La primera sesión de la asamblea estaba a punto de empezar, razón por la cual había elegido con sumo cuidado el momento para efectuar su revelación. Hermann, la Silla Azul, debía mostrar en todo momento disciplina y seguridad. No podía permitir que los otros miembros conocieran sus apuros personales.

Ni tampoco podía llegar tarde.

– Hemos de irnos -anunció finalmente Hermann-. Esto no ha terminado, Henrik.

– Estoy de acuerdo. Para ti no ha hecho más que empezar.

50

Washington, DC

13:30

– ¿No crees que le apretaste demasiado las clavijas a Daley? -le preguntó Green a Stephanie.

Ella y Cassiopeia iban en la limusina de Green, la parte posterior estaba insonorizada y aislada de la delantera mediante una mampara de plexiglás. Green las había recogido en el centro, después de que se marcharan de la casa de Daley.

– No habría venido por nosotras. Heather habría podido ponerse la ropa de él, pero no los zapatos. Dudo que nos hubiese perseguido descalza y desarmada.

Él no parecía convencido.

– Supongo que habrá una razón para que le hicieras saber a Daley que estabais allí, ¿no?

– A mí también me gustaría saberlo -apuntó Cassiopeia-. Pudimos salir sin que se diera cuenta.

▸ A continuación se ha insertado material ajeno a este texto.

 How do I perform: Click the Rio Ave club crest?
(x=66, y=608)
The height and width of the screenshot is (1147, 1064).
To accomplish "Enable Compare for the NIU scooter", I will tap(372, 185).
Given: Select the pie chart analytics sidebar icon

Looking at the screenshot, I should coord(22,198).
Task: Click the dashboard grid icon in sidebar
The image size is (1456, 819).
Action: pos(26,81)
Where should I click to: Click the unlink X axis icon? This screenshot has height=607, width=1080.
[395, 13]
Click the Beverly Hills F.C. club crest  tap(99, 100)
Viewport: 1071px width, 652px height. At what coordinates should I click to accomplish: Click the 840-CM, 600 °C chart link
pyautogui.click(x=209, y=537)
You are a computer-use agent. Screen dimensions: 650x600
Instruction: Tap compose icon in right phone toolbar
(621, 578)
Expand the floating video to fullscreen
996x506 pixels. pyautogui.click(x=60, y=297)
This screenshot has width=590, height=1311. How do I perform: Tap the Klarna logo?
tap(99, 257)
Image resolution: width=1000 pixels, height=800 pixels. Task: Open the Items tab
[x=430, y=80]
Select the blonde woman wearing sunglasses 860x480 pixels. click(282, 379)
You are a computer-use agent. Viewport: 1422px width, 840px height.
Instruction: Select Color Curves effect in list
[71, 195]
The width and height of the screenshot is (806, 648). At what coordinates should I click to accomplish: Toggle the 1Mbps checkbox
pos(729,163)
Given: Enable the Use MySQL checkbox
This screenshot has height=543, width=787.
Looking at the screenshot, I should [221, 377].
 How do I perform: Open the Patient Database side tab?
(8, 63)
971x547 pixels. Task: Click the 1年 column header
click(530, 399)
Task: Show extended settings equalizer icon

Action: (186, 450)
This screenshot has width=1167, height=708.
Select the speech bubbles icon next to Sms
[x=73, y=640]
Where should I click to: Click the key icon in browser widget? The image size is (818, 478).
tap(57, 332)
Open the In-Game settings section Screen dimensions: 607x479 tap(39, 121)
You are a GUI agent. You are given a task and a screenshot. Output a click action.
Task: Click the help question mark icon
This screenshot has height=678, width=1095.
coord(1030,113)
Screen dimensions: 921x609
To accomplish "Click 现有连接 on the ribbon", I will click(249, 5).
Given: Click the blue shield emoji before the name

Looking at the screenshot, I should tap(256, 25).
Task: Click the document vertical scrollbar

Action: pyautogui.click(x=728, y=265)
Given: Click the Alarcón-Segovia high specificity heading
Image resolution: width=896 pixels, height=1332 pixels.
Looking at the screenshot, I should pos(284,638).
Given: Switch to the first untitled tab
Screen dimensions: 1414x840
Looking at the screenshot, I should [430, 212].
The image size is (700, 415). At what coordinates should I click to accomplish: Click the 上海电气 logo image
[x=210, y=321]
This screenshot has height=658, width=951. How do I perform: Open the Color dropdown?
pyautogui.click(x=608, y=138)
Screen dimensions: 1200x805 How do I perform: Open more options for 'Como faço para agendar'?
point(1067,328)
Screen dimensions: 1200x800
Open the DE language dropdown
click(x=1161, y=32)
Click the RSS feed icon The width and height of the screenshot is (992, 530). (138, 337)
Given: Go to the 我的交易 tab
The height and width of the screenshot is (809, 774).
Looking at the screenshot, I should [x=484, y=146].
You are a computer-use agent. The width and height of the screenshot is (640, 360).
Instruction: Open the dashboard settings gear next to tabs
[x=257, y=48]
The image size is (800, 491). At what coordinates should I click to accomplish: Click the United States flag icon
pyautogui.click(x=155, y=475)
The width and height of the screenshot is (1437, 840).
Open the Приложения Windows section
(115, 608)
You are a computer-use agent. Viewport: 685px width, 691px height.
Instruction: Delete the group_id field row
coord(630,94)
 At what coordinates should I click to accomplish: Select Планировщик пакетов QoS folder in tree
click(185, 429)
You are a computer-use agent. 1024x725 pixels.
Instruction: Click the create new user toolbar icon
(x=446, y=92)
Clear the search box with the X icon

– Y yo seguiría en el punto de mira. De esta manera ha de tener cuidado. Tengo algo que quiere, y si algo es Daley es un negociante.

Green señaló el ejemplar de Hardball

– ¿Tan vital es?

Stephanie cogió el portátil que le había pedido a Green que llevara, introdujo una de las memorias en un puerto y tecleó «aunt b's» en el espacio destinado a la contraseña.

– ¿Tu chica también se enteró de eso? -inquirió Cassiopeia.

La aludida asintió.

– Es un restaurante de Maryland. Daley va mucho los fines de semana. Sirven comida casera. Es uno de sus preferidos. A mí me chocó. Creía que Daley era aficionado a los restaurantes de postín.

La pantalla mostró una lista de archivos, cada uno de ellos identificado con una palabra.

– Miembros del Congreso -explicó ella. Hizo clic en uno-. Averigüé que Daley maneja como nadie fechas y horas. Cuando presiona a un miembro para sacarle un voto posee información precisa sobre cada contribución en metálico que ha recibido dicho miembro. Curioso, ya que él nunca envía dinero directamente. Prefiere que el trabajo sucio lo hagan quienes les atrae la idea de medrar en la Casa Blanca. Eso me hizo pensar que guardaba archivos. Nadie tiene tan buena memoria. -Señaló la pantalla-. Ahí tenéis un ejemplo. -Contó-: Catorce pagos a este tipo por un total de ciento ochenta y siete mil dólares a lo largo de un período de seis años. Ahí están la fecha, el lugar y la hora de cada pago. -Sacudió la cabeza-. Nada asusta más a un político que los detalles.